In a job market that’s mostly candidate-driven, job adverts and traditional recruiting tactics just aren’t going to cut it. In fact, according to recruiting researchers from The Ladders, potential candidates only read job ads for around 50 to 75 seconds, depending on how much one matches their current skillset and interest right from the get-go. A minute is barely enough to convey a job’s full description, much less its perks and the company’s background. This is why recruiting strategies are being further developed every day — to keep up with the ever-changing recruitment landscape, and its equally dynamic list of applicants.
We’ve seen a lot of recruiting trends these past few years, but the thing that has stood out most recently has to be the growing use of artificial intelligence (AI) and machine learning. In this article, I want to introduce you to the basics of how recruiters are using this revolutionary piece of technology to find the right talent and improve.
Engaging with chatbots
Chatbots are much more than just flashy additions to a website or a social media profile, they are in many cases a by-product of AI and machine learning, which means they can work by analyzing data and making informed decisions out of it. In this respect, AI can be used to reduce the time it takes to hire potential candidates. Mya, for example, is a chatbot that actively converses with applicants while creating candidate profiles, shortlisting some of them, as well as scheduling interviews. In this way, AI is actively streamlining and automating big parts of the recruitment process.
Avoiding video interview scams
Video interviews are also becoming an integral part of the recruiting and selection process. However, how do you determine that an applicant is genuine from the other side of the camera? Paññã is an AI-driven platform that can help detect “anomalies” during video interviews. For example, if the applicant regularly looks away from the screen a few times, it may indicate the use of cue cards. Paññã can even recognise other voices in the background, in case applicants have a friend on the phone for help in answering questions. Advances in facial recognition technology can also provide insights into the applicant when answering questions, based on confidence levels and indicating as to whether they are likely to be fabricating their answers.
Improving job adverts
In a time when competition for jobs is growing increasingly fierce, recruiters shouldn’t just leave the applicant hunt to chance. And more often than not, it starts with the kind of job postings you publish online. Fortunately, tools like Textio can help harness the power of data and predictive analytics to come up with the most effective language patterns when creating job posts. The software even provides alternative words that are statistically proven to appeal to the exact audience you’re looking for. True enough, Ayima Kickstart underlines the importance of SEO, using the right keywords, and utilising standard discovery processes. That way, not only do posts get the online traffic they need, but you’ll be able to come up with the most effective job advert in the process.

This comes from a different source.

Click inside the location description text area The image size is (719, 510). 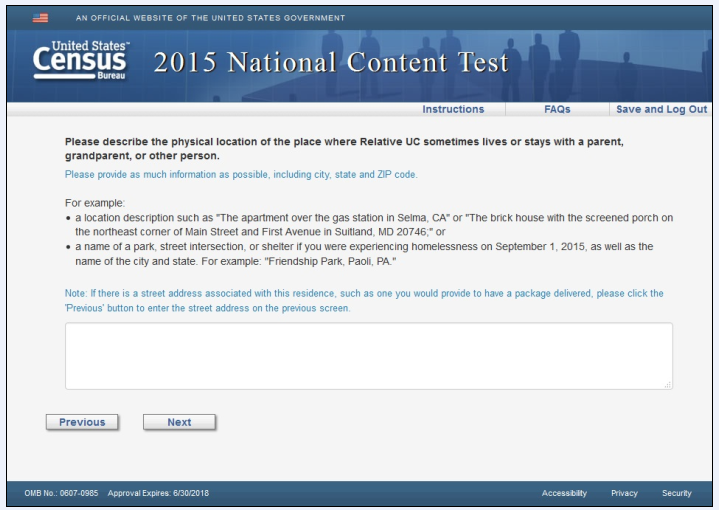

Automating the assessment of applicants
Grading and ranking of applications for relevance has been around for some time, in a crude type of format, using individual keyword matching algorithms, but advances in AI and Machine Learning in platforms such as Smart Recruit Online, are providing far more advanced automated screening than ever before, by cross referencing each word with dictionaries and thesauruses, looking at variants and combinations of words, semantics and predictive analytics are all combining to identify the best matched candidates automatically, based on their relevance to the information provided about the role.
The added advantage of such systems in addition to the time saving is in directing the recruiter to the best matched individuals more quickly, being devoid of human error, making real-time assessments and removing conscious or subconscious bias from the first phase of screening.
Automating referral programs
Most companies are already utilising “basic” CV filtering methods. That is, narrowing down the list of potential candidates based on skills and relevance. In fact, a previous article on Smart Recruit Online notes how recruiters often look for broad skill sets among potential employees; and this entire process can be made more efficient with AI. Specifically. It learns what an existing employee’s skills are and then applies this knowledge to new applicants or to CV’s in a database, to automatically shortlist and recommend potential candidates.
In this manner, AI can help sort through thousands of CVs faster than any human can, freeing up their time towards more productive activities as opposed to just doing repetitive, mechanical tasks.
As more and more tools and systems become centralized, we expect to see further developments in how AI and Machine learning will assist and influence recruiter behaviours. Hopefully, by removing repetitive and mechanical tasks, this will allow recruiters to deliver a better, more human candidate experience to those that are being considered and improve communication efficiencies when it comes to informing unsuitable applicants.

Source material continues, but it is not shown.